On Thursday a Tunisian court fined and charged a prominent member of the feminist group Femen for carrying an “incendiary object'', on the opening day of her high-profile trial in a conservative central Tunisian city. The topless activist was remanded in custody at the end of the hearing, pending more serious charges.
Amina Sboui, known as Amina Tyler, appeared for her first hearing at Kairouan City Court dressed in a white robe and seemed calm as outside the court, hundreds of protesters chanted slogans against her, accusing the Tunisian activist of insulting Islam.
Tyler scandalised many in her home country for posting topless photos of herself with the slogan "my body is my own" written on her torso.
Femen, a Ukrainian feminist protest group with members around the world, has been receiving increasing publicity and notoriety in recent months for its trademark protests featuring topless women. Two Frenchwomen and a German are currently being held in custody in Tunisia after participating in a Femen protest earlier this week.
On Thursday, Tyler was charged with carrying a canister of pepper spray. Prosecutors, however, said they are considering bringing more serious charges against her, including desecrating a cemetery and offending public decency.
The case has sparked intense controversy in Tunisia, a country split between secularists and Islamists since the 2011 fall of former strongman Zine el Abidine Ben Ali.
Outrage in Kairouan
For many of Tunisia’s Muslims, 18-year-old Tyler’s real crime is having perpetrated what they perceive as an attack on both their religion and culture. She reportedly received death threats following the incident and subsequently went into hiding.
Tyler reemerged on May 19 in Kairouan, an important religious centre, where she scrawled “Femen” on a wall near the city's main mosque, on the same day that Salafist group Ansar al-Sharia was due to hold its annual congress, which was ultimately prevented from taking place by a government ban.
Tyler was taken away by police as an angry mob was gathering and was later charged for possession of pepper spray. At Thursday’s hearing, she told the judge that she had been given the pepper spray by a foreign journalist for her own protection and had been carrying it for the last two months. The session was later adjourned to allow the judge to deliberate on the charge while Tyler was escorted out of the building by police, as protesters tried to get inside.
Opposition from feminists as well as religious conservatives
Protests designed to provoke and offend – while drawing the media's attention – are nothing new for Femen. In February this year, for example, eight members of the group flashed their breasts in the heart of Paris's Notre Dame Cathedral to celebrate Pope Benedict XVI's resignation.
However, in Tunisia, Tyler’s actions have led to a significantly fiercer backlash, and approximately 200 people gathered outside the courthouse on Thursday to express their outrage, many of them shouting religious slogans such as "Allahu Akbar" (God is greatest) and "The people want the application of Islamic law".

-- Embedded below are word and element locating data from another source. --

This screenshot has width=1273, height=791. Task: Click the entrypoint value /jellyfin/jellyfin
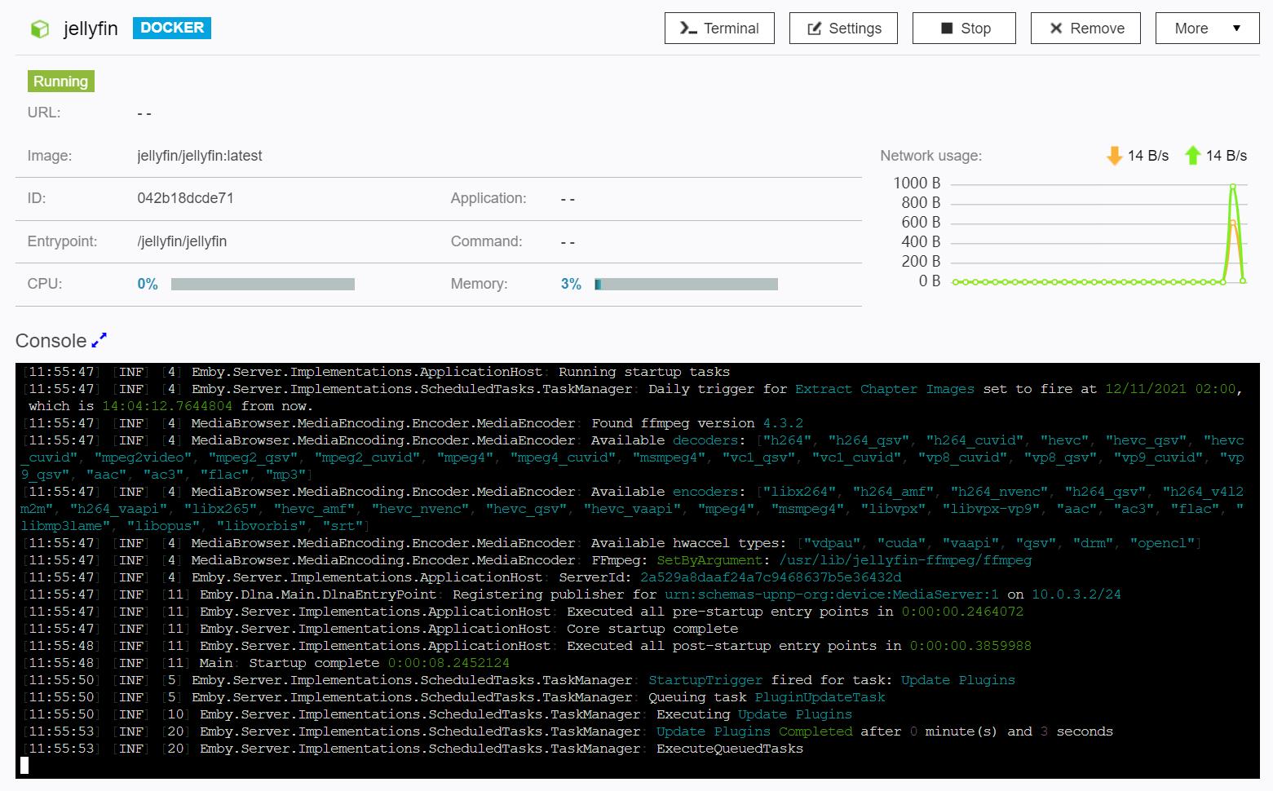tap(182, 241)
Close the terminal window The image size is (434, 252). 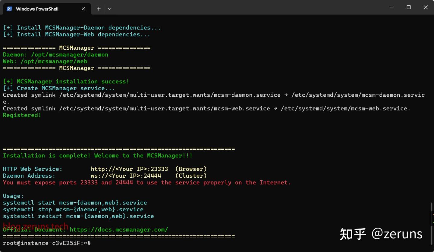pyautogui.click(x=425, y=7)
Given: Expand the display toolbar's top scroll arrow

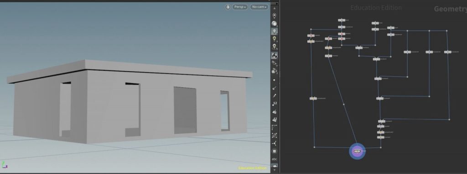Looking at the screenshot, I should [x=275, y=8].
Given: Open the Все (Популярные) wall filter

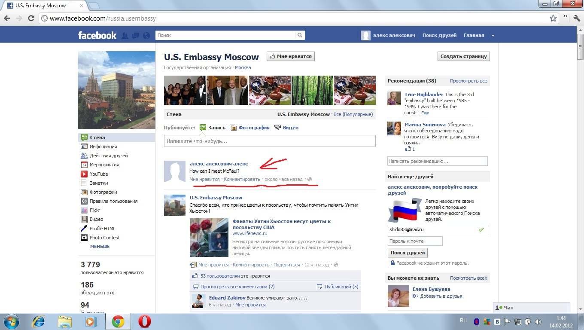Looking at the screenshot, I should click(353, 114).
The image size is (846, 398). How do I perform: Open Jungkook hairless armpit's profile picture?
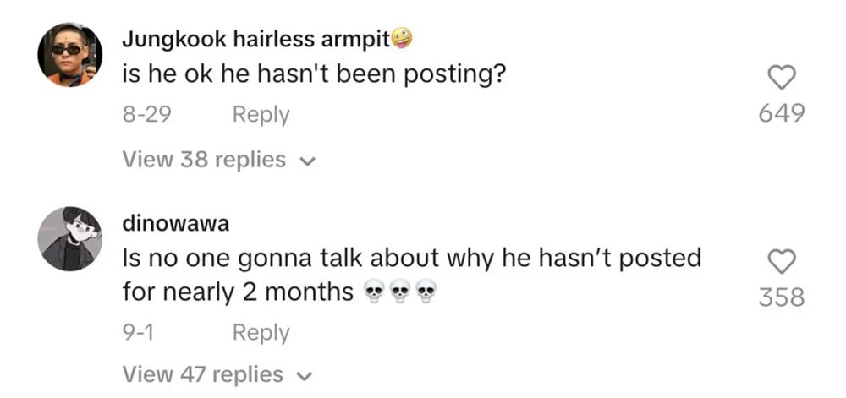(69, 54)
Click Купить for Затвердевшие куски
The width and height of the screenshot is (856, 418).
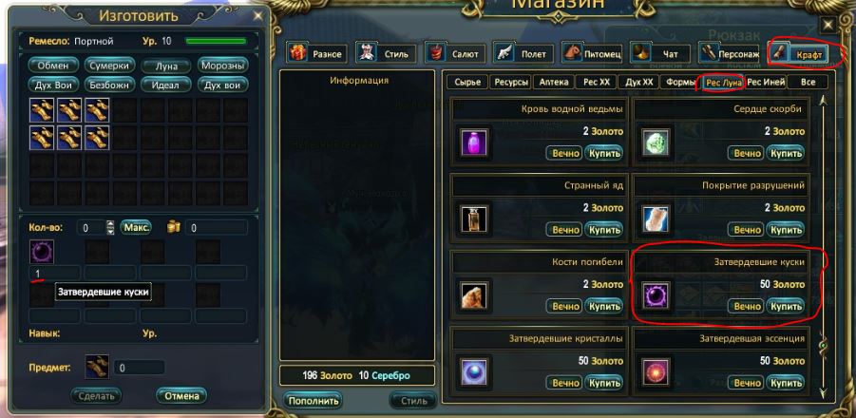coord(785,306)
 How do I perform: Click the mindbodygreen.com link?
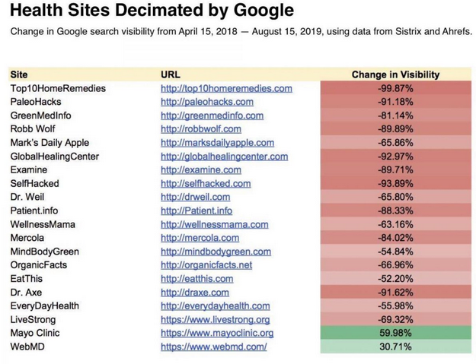(x=216, y=252)
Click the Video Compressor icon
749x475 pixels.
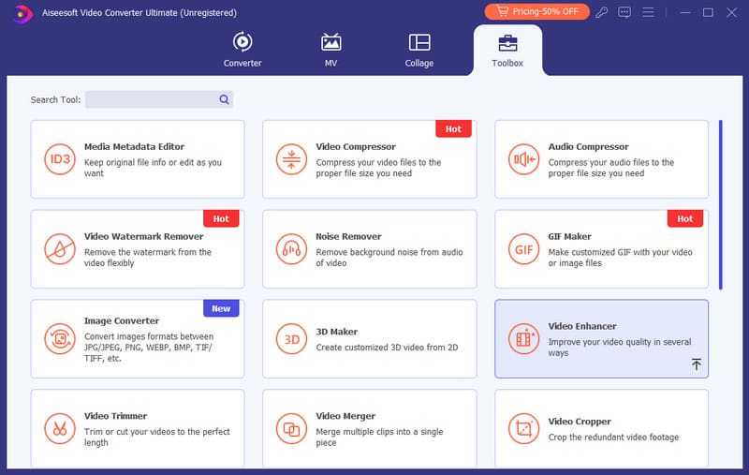(291, 159)
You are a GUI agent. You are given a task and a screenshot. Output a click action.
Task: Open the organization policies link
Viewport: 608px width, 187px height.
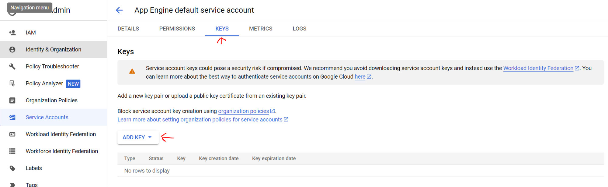tap(243, 111)
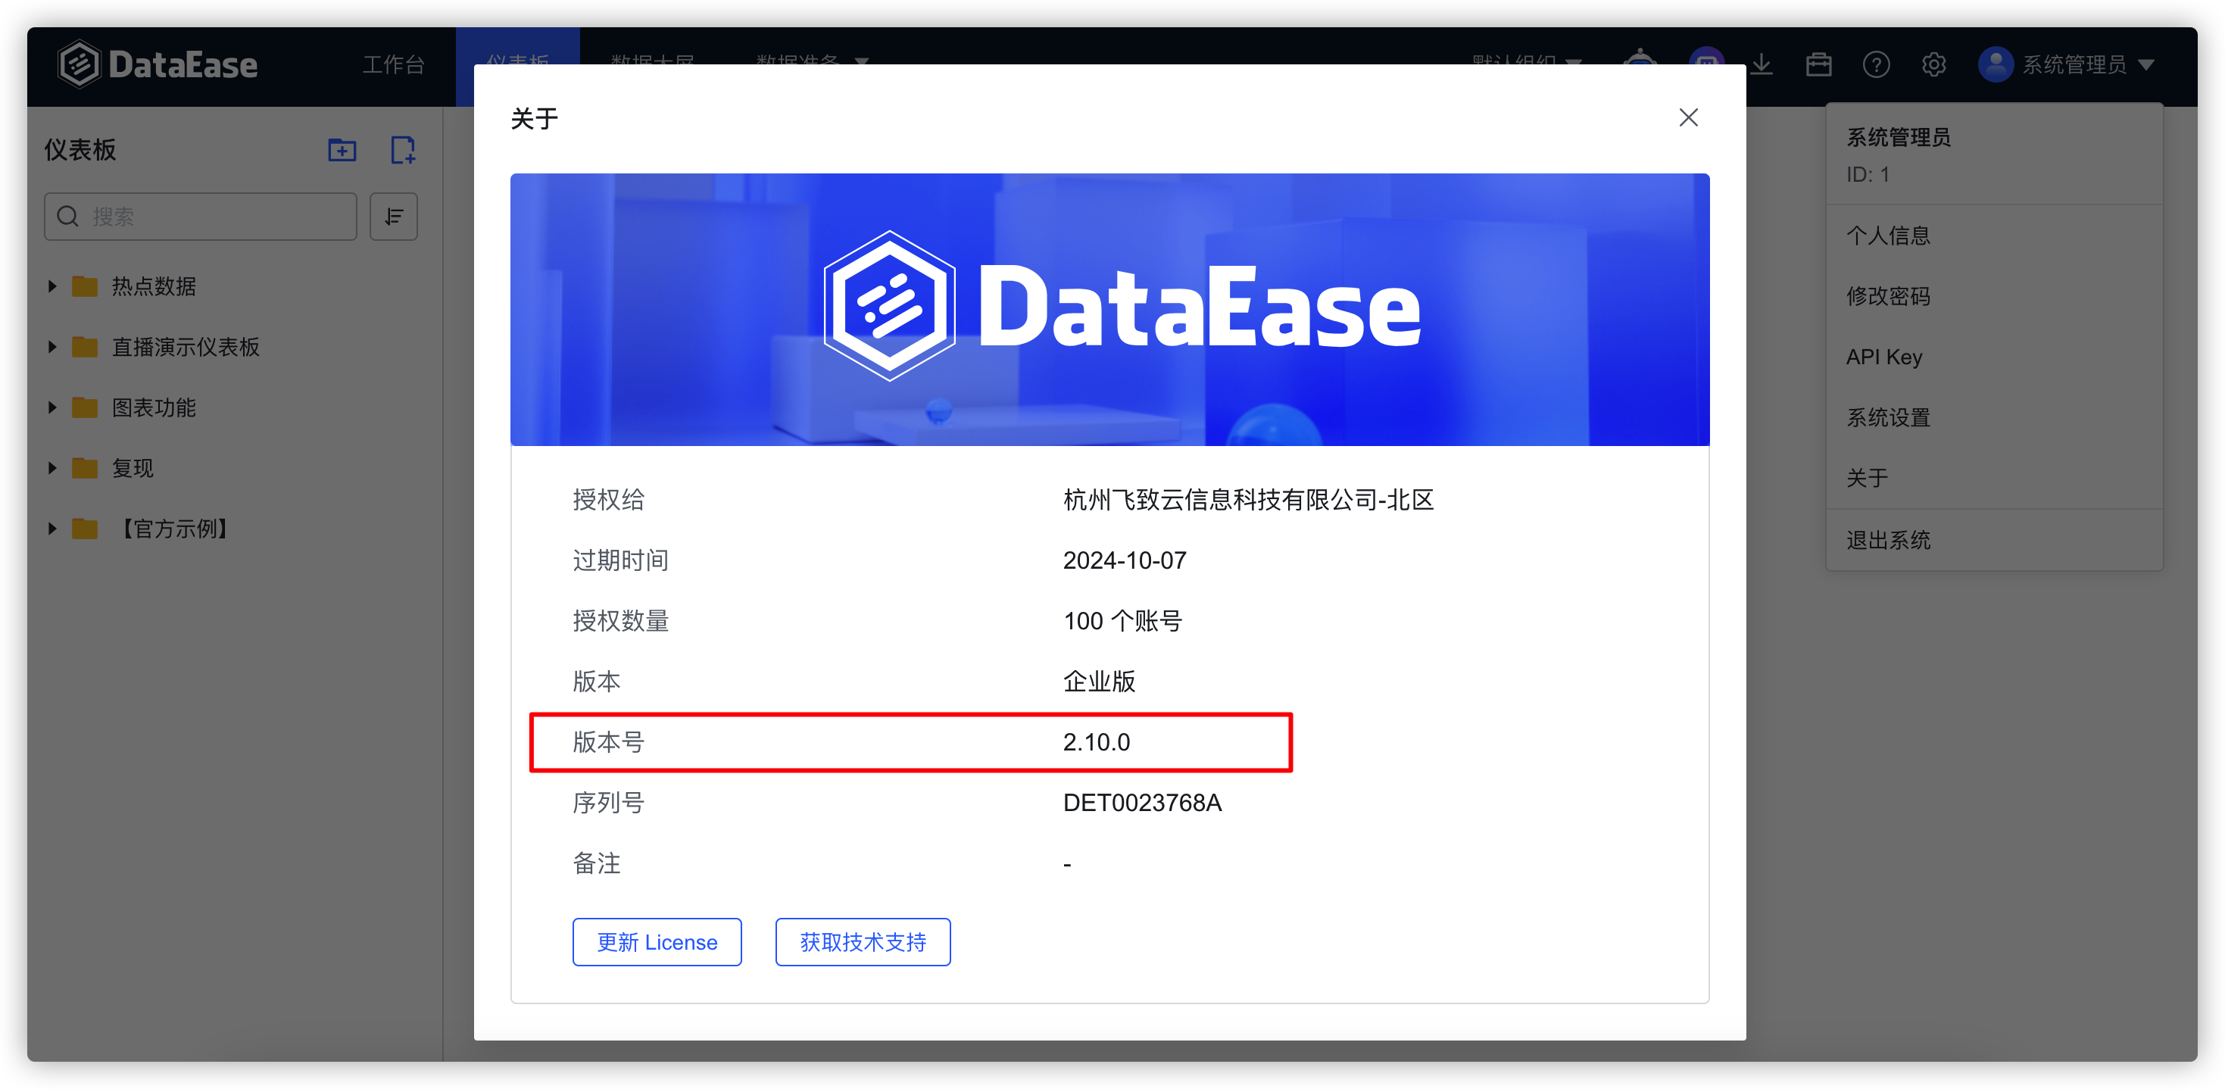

But further opposition to Femen’s actions comes from Middle East feminists, many of whom have condemned the group’s actions as alien to the region’s culture and potentially counter-productive, with public anger possibly leading to a backlash against progress in establishing greater gender equality in the Arab world.
In April, a Facebook group called “Muslim Women against Femen” was set up to denounce Femen’s tactics and their incompatibility with Islamic values. It features numerous photos of supporters holding signs with messages such as “I can support women’s rights with my clothes on” and “My modesty does not compromise my feminism”.
Femen plans 'women’s spring' for the Arab world
The protests come at a particularly sensitive time for Tunisia. Long seen as one of the most progressive Arab states, there has been a rise in religious conservatism in the country since the overthrow of the secular dictatorship in 2011, and a debate is currently raging over the role Islam should play in the Tunisia’s laws and society.
Despite all this, Femen looks intent on establishing itself in the Arab world, with Tunisia its first target. This was evidenced on Wednesday when three Femen members took part in the first ever topless protest in an Islamic country.
The women, two French and one German, disrobed in front of the country’s Justice Ministry in the capital Tunis and chanted “Free Amina” and “Women’s spring is coming”, attracting a crowd of offended locals before being taken away by police.